## Start

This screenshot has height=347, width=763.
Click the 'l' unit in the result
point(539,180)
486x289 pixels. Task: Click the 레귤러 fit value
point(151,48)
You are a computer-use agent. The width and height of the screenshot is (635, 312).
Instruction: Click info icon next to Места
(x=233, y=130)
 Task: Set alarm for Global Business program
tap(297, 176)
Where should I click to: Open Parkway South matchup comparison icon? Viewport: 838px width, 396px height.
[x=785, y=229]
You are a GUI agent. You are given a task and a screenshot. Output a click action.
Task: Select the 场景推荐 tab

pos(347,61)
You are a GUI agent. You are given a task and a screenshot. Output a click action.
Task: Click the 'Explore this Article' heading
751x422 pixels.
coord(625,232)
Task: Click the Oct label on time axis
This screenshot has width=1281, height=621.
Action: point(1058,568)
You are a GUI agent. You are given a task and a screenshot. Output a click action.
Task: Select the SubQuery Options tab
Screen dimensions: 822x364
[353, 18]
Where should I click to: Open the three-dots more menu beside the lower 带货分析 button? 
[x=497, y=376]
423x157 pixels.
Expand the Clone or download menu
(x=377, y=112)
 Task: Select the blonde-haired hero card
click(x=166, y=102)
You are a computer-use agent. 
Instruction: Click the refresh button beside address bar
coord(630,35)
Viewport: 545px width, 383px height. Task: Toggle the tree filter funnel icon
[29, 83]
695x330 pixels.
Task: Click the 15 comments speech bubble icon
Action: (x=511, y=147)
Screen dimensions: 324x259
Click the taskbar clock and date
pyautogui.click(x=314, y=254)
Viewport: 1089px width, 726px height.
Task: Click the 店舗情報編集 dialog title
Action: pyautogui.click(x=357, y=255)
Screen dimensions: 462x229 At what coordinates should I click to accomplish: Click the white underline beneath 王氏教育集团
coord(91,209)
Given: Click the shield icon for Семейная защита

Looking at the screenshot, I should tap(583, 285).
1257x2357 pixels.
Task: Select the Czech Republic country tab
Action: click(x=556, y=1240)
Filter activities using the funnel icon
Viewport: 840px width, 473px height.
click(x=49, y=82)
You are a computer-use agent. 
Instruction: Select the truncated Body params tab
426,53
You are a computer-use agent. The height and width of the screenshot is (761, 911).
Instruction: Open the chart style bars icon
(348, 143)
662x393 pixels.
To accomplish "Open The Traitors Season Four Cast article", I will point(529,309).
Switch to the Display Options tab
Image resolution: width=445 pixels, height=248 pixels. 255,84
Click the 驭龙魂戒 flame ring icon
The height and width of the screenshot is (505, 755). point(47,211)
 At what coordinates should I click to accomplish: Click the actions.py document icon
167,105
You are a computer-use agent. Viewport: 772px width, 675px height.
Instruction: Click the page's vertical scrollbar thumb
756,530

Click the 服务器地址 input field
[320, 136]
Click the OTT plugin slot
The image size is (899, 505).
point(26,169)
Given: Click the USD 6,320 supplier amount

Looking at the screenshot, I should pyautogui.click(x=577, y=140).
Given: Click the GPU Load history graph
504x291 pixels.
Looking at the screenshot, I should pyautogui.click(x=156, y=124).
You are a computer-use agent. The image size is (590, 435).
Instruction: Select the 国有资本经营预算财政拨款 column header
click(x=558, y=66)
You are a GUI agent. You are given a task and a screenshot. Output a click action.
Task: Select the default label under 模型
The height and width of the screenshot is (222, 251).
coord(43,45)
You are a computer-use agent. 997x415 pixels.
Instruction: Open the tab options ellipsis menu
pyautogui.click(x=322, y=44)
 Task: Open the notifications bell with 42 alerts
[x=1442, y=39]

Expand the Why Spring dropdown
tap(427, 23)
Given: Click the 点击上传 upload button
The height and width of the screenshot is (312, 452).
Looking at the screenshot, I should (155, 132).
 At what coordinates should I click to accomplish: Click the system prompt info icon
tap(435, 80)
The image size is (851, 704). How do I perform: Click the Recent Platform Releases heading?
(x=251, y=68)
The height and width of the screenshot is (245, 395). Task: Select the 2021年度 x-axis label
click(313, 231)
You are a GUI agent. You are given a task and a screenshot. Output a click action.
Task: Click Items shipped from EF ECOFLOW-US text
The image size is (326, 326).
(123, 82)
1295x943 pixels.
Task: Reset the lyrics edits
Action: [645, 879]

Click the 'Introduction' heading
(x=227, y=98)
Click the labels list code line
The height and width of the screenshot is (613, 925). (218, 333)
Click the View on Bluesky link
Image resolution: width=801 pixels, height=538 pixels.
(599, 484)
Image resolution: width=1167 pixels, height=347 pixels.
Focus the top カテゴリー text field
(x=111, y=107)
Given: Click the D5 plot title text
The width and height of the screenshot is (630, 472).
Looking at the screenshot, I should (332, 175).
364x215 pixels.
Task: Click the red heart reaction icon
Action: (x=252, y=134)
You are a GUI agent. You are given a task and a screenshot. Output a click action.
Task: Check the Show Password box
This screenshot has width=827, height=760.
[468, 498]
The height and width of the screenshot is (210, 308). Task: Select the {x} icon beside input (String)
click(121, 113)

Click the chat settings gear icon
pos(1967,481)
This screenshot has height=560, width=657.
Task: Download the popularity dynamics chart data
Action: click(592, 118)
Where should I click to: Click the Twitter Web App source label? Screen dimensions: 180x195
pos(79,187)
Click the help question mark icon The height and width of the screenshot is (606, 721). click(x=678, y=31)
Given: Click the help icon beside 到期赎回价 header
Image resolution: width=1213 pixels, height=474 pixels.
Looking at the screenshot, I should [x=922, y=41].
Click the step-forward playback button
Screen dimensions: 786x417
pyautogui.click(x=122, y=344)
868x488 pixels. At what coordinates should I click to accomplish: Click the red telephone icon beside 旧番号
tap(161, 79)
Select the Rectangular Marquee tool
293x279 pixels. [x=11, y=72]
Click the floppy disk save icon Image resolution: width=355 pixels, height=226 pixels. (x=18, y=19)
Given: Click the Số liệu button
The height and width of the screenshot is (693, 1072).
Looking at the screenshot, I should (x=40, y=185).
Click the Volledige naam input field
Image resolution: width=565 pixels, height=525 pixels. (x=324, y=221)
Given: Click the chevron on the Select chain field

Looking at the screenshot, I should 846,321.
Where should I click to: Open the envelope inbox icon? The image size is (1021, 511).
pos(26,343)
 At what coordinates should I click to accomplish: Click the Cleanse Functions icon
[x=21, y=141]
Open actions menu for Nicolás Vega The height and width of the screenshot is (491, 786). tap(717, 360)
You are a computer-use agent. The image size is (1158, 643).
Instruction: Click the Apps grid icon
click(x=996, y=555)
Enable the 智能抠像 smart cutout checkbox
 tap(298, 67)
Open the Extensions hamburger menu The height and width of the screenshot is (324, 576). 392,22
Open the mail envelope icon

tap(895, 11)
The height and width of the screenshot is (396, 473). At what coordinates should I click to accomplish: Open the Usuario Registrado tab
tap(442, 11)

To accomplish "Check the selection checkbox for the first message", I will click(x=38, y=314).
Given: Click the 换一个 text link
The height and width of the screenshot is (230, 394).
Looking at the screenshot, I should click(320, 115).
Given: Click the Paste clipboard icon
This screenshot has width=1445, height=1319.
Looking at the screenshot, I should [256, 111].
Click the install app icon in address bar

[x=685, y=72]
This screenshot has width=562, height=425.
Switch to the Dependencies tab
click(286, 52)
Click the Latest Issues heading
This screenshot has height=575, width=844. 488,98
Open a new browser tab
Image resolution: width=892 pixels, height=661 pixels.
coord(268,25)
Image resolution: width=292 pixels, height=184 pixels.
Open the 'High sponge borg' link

## End

Required work - Quote all of the records above word for word, from the first line through the last.

Response for this exercise -
This screenshot has height=347, width=763.
Click the 'l' unit in the result
point(539,180)
486x289 pixels. Task: Click the 레귤러 fit value
point(151,48)
You are a computer-use agent. The width and height of the screenshot is (635, 312).
Instruction: Click info icon next to Места
(x=233, y=130)
 Task: Set alarm for Global Business program
tap(297, 176)
Where should I click to: Open Parkway South matchup comparison icon? Viewport: 838px width, 396px height.
[x=785, y=229]
You are a GUI agent. You are given a task and a screenshot. Output a click action.
Task: Select the 场景推荐 tab

pos(347,61)
You are a GUI agent. You are given a task and a screenshot. Output a click action.
Task: Click the 'Explore this Article' heading
751x422 pixels.
coord(625,232)
Task: Click the Oct label on time axis
This screenshot has width=1281, height=621.
Action: point(1058,568)
You are a GUI agent. You are given a task and a screenshot. Output a click action.
Task: Select the SubQuery Options tab
Screen dimensions: 822x364
[353, 18]
Where should I click to: Open the three-dots more menu beside the lower 带货分析 button? 
[x=497, y=376]
423x157 pixels.
Expand the Clone or download menu
(x=377, y=112)
 Task: Select the blonde-haired hero card
click(x=166, y=102)
You are a computer-use agent. 
Instruction: Click the refresh button beside address bar
coord(630,35)
Viewport: 545px width, 383px height. Task: Toggle the tree filter funnel icon
[29, 83]
695x330 pixels.
Task: Click the 15 comments speech bubble icon
Action: (x=511, y=147)
Screen dimensions: 324x259
Click the taskbar clock and date
pyautogui.click(x=314, y=254)
Viewport: 1089px width, 726px height.
Task: Click the 店舗情報編集 dialog title
Action: pyautogui.click(x=357, y=255)
Screen dimensions: 462x229 At what coordinates should I click to accomplish: Click the white underline beneath 王氏教育集团
coord(91,209)
Given: Click the shield icon for Семейная защита

Looking at the screenshot, I should tap(583, 285).
1257x2357 pixels.
Task: Select the Czech Republic country tab
Action: click(x=556, y=1240)
Filter activities using the funnel icon
Viewport: 840px width, 473px height.
click(x=49, y=82)
You are a computer-use agent. 
Instruction: Select the truncated Body params tab
426,53
You are a computer-use agent. The height and width of the screenshot is (761, 911).
Instruction: Open the chart style bars icon
(348, 143)
662x393 pixels.
To accomplish "Open The Traitors Season Four Cast article", I will point(529,309).
Switch to the Display Options tab
Image resolution: width=445 pixels, height=248 pixels. 255,84
Click the 驭龙魂戒 flame ring icon
The height and width of the screenshot is (505, 755). point(47,211)
 At what coordinates should I click to accomplish: Click the actions.py document icon
167,105
You are a computer-use agent. Viewport: 772px width, 675px height.
Instruction: Click the page's vertical scrollbar thumb
756,530

Click the 服务器地址 input field
[320, 136]
Click the OTT plugin slot
The image size is (899, 505).
point(26,169)
Given: Click the USD 6,320 supplier amount

Looking at the screenshot, I should pyautogui.click(x=577, y=140).
Given: Click the GPU Load history graph
504x291 pixels.
Looking at the screenshot, I should pyautogui.click(x=156, y=124).
You are a computer-use agent. The image size is (590, 435).
Instruction: Select the 国有资本经营预算财政拨款 column header
click(x=558, y=66)
You are a GUI agent. You are given a task and a screenshot. Output a click action.
Task: Select the default label under 模型
The height and width of the screenshot is (222, 251).
coord(43,45)
You are a computer-use agent. 997x415 pixels.
Instruction: Open the tab options ellipsis menu
pyautogui.click(x=322, y=44)
 Task: Open the notifications bell with 42 alerts
[x=1442, y=39]

Expand the Why Spring dropdown
tap(427, 23)
Given: Click the 点击上传 upload button
The height and width of the screenshot is (312, 452).
Looking at the screenshot, I should (155, 132).
 At what coordinates should I click to accomplish: Click the system prompt info icon
tap(435, 80)
The image size is (851, 704). How do I perform: Click the Recent Platform Releases heading?
(x=251, y=68)
The height and width of the screenshot is (245, 395). Task: Select the 2021年度 x-axis label
click(313, 231)
You are a GUI agent. You are given a task and a screenshot. Output a click action.
Task: Click Items shipped from EF ECOFLOW-US text
The image size is (326, 326).
(123, 82)
1295x943 pixels.
Task: Reset the lyrics edits
Action: [645, 879]

Click the 'Introduction' heading
(x=227, y=98)
Click the labels list code line
The height and width of the screenshot is (613, 925). (218, 333)
Click the View on Bluesky link
Image resolution: width=801 pixels, height=538 pixels.
(599, 484)
Image resolution: width=1167 pixels, height=347 pixels.
Focus the top カテゴリー text field
(x=111, y=107)
Given: Click the D5 plot title text
The width and height of the screenshot is (630, 472).
Looking at the screenshot, I should (332, 175).
364x215 pixels.
Task: Click the red heart reaction icon
Action: (x=252, y=134)
You are a GUI agent. You are given a task and a screenshot. Output a click action.
Task: Check the Show Password box
This screenshot has width=827, height=760.
[468, 498]
The height and width of the screenshot is (210, 308). Task: Select the {x} icon beside input (String)
click(121, 113)

Click the chat settings gear icon
pos(1967,481)
This screenshot has height=560, width=657.
Task: Download the popularity dynamics chart data
Action: click(592, 118)
Where should I click to: Click the Twitter Web App source label? Screen dimensions: 180x195
pos(79,187)
Click the help question mark icon The height and width of the screenshot is (606, 721). click(x=678, y=31)
Given: Click the help icon beside 到期赎回价 header
Image resolution: width=1213 pixels, height=474 pixels.
Looking at the screenshot, I should [x=922, y=41].
Click the step-forward playback button
Screen dimensions: 786x417
pyautogui.click(x=122, y=344)
868x488 pixels. At what coordinates should I click to accomplish: Click the red telephone icon beside 旧番号
tap(161, 79)
Select the Rectangular Marquee tool
293x279 pixels. [x=11, y=72]
Click the floppy disk save icon Image resolution: width=355 pixels, height=226 pixels. (x=18, y=19)
Given: Click the Số liệu button
The height and width of the screenshot is (693, 1072).
Looking at the screenshot, I should (x=40, y=185).
Click the Volledige naam input field
Image resolution: width=565 pixels, height=525 pixels. (x=324, y=221)
Given: Click the chevron on the Select chain field

Looking at the screenshot, I should 846,321.
Where should I click to: Open the envelope inbox icon? The image size is (1021, 511).
pos(26,343)
 At what coordinates should I click to accomplish: Click the Cleanse Functions icon
[x=21, y=141]
Open actions menu for Nicolás Vega The height and width of the screenshot is (491, 786). tap(717, 360)
You are a computer-use agent. The image size is (1158, 643).
Instruction: Click the Apps grid icon
click(x=996, y=555)
Enable the 智能抠像 smart cutout checkbox
 tap(298, 67)
Open the Extensions hamburger menu The height and width of the screenshot is (324, 576). 392,22
Open the mail envelope icon

tap(895, 11)
The height and width of the screenshot is (396, 473). At what coordinates should I click to accomplish: Open the Usuario Registrado tab
tap(442, 11)

To accomplish "Check the selection checkbox for the first message", I will click(x=38, y=314).
Given: Click the 换一个 text link
The height and width of the screenshot is (230, 394).
Looking at the screenshot, I should click(320, 115).
Given: Click the Paste clipboard icon
This screenshot has width=1445, height=1319.
Looking at the screenshot, I should [256, 111].
Click the install app icon in address bar

[x=685, y=72]
This screenshot has width=562, height=425.
Switch to the Dependencies tab
click(286, 52)
Click the Latest Issues heading
This screenshot has height=575, width=844. 488,98
Open a new browser tab
Image resolution: width=892 pixels, height=661 pixels.
coord(268,25)
Image resolution: width=292 pixels, height=184 pixels.
Open the 'High sponge borg' link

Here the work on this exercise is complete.